Put the lines beginning with the one that contains "How do I perform: Click the blue" and continuing through the one that contains "(x=1682, y=30)", both included, into a JSON list of strings with one string per line. Omit any blank lines.
** Begin **
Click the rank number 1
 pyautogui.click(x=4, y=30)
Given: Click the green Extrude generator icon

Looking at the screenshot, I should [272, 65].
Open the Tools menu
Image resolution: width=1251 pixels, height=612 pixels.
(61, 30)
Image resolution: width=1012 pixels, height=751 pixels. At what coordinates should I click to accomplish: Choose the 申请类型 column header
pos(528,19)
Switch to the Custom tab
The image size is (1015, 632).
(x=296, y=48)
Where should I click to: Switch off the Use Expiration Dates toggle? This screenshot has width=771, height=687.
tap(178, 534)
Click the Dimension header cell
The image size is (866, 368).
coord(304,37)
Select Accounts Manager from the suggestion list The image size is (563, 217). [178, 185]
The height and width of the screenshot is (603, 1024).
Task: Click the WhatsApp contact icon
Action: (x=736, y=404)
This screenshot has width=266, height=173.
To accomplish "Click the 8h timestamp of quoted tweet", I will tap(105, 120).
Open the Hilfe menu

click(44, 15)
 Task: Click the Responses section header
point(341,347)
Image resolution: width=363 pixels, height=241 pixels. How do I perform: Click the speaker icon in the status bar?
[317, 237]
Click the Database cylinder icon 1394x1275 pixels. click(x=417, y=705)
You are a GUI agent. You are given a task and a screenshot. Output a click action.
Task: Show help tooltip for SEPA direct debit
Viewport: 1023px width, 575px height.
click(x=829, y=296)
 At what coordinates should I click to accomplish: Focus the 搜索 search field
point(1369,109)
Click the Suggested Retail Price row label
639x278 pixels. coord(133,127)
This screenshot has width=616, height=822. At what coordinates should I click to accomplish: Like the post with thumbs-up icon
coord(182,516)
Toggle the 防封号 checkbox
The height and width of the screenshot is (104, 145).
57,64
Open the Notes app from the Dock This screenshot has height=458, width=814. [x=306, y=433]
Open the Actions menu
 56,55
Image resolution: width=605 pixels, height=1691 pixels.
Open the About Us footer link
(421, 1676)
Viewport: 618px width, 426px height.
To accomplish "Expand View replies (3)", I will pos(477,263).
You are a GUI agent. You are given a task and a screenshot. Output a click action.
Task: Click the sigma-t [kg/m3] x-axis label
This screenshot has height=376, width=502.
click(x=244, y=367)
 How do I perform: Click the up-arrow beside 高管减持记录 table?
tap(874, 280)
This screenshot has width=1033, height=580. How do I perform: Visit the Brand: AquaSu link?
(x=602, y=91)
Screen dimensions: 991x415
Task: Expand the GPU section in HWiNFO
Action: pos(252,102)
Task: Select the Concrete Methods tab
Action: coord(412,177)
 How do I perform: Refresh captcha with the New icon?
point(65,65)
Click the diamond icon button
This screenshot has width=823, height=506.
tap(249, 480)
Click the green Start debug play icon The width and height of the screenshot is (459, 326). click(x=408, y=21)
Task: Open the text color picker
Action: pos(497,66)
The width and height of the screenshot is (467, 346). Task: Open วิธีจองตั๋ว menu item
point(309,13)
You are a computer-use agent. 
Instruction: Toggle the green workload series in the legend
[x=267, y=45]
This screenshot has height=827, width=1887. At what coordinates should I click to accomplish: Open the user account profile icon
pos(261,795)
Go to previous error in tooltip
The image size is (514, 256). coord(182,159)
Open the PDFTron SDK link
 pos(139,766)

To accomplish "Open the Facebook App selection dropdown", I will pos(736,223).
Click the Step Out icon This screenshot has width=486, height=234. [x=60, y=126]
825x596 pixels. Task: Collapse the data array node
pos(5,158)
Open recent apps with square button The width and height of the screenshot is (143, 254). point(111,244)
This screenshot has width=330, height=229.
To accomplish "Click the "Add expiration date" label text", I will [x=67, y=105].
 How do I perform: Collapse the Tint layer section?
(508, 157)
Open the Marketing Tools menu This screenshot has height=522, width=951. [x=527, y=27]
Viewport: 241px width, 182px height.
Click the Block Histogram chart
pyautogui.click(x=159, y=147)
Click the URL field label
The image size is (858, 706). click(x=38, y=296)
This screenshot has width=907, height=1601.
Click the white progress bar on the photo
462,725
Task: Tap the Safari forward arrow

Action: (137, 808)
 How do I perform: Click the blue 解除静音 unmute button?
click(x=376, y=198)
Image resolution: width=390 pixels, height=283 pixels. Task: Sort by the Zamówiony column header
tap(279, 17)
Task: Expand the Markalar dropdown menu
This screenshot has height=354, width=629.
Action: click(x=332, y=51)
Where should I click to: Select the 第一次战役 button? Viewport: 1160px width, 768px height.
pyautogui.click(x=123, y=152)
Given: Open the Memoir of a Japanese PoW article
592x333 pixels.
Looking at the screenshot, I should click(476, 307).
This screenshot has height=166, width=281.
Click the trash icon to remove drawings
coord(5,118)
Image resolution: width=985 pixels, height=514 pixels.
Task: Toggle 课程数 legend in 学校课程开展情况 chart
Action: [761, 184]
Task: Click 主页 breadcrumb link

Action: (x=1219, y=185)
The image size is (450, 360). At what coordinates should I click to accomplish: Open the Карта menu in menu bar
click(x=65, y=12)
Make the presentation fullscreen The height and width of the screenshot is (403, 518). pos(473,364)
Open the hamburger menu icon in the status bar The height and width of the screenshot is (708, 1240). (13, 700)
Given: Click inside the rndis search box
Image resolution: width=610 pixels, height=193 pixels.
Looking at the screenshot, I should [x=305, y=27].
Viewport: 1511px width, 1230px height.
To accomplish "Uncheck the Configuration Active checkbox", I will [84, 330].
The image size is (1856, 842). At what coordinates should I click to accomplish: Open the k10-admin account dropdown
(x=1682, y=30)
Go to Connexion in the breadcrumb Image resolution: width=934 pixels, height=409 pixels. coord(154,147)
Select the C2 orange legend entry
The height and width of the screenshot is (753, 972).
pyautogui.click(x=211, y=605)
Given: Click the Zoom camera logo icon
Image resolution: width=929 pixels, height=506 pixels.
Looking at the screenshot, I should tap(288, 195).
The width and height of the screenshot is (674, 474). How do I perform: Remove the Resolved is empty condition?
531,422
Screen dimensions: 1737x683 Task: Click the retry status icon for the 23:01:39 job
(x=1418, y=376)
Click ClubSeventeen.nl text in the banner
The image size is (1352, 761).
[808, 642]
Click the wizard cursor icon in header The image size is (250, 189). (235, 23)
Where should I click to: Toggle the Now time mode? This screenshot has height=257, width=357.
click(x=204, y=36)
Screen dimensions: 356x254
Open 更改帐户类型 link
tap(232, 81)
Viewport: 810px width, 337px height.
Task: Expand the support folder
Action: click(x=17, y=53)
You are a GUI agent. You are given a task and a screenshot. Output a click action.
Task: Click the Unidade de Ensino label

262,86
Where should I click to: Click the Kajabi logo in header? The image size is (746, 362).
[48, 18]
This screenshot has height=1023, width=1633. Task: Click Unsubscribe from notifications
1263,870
** End **
Task answer:
[
  " How do I perform: Click the blue 解除静音 unmute button?",
  "click(x=376, y=198)",
  "Image resolution: width=390 pixels, height=283 pixels. Task: Sort by the Zamówiony column header",
  "tap(279, 17)",
  "Task: Expand the Markalar dropdown menu",
  "This screenshot has height=354, width=629.",
  "Action: click(x=332, y=51)",
  "Where should I click to: Select the 第一次战役 button? Viewport: 1160px width, 768px height.",
  "pyautogui.click(x=123, y=152)",
  "Given: Open the Memoir of a Japanese PoW article",
  "592x333 pixels.",
  "Looking at the screenshot, I should click(476, 307).",
  "This screenshot has height=166, width=281.",
  "Click the trash icon to remove drawings",
  "coord(5,118)",
  "Image resolution: width=985 pixels, height=514 pixels.",
  "Task: Toggle 课程数 legend in 学校课程开展情况 chart",
  "Action: [761, 184]",
  "Task: Click 主页 breadcrumb link",
  "Action: (x=1219, y=185)",
  "The image size is (450, 360). At what coordinates should I click to accomplish: Open the Карта menu in menu bar",
  "click(x=65, y=12)",
  "Make the presentation fullscreen The height and width of the screenshot is (403, 518). pos(473,364)",
  "Open the hamburger menu icon in the status bar The height and width of the screenshot is (708, 1240). (13, 700)",
  "Given: Click inside the rndis search box",
  "Image resolution: width=610 pixels, height=193 pixels.",
  "Looking at the screenshot, I should [x=305, y=27].",
  "Viewport: 1511px width, 1230px height.",
  "To accomplish \"Uncheck the Configuration Active checkbox\", I will [84, 330].",
  "The image size is (1856, 842). At what coordinates should I click to accomplish: Open the k10-admin account dropdown",
  "(x=1682, y=30)"
]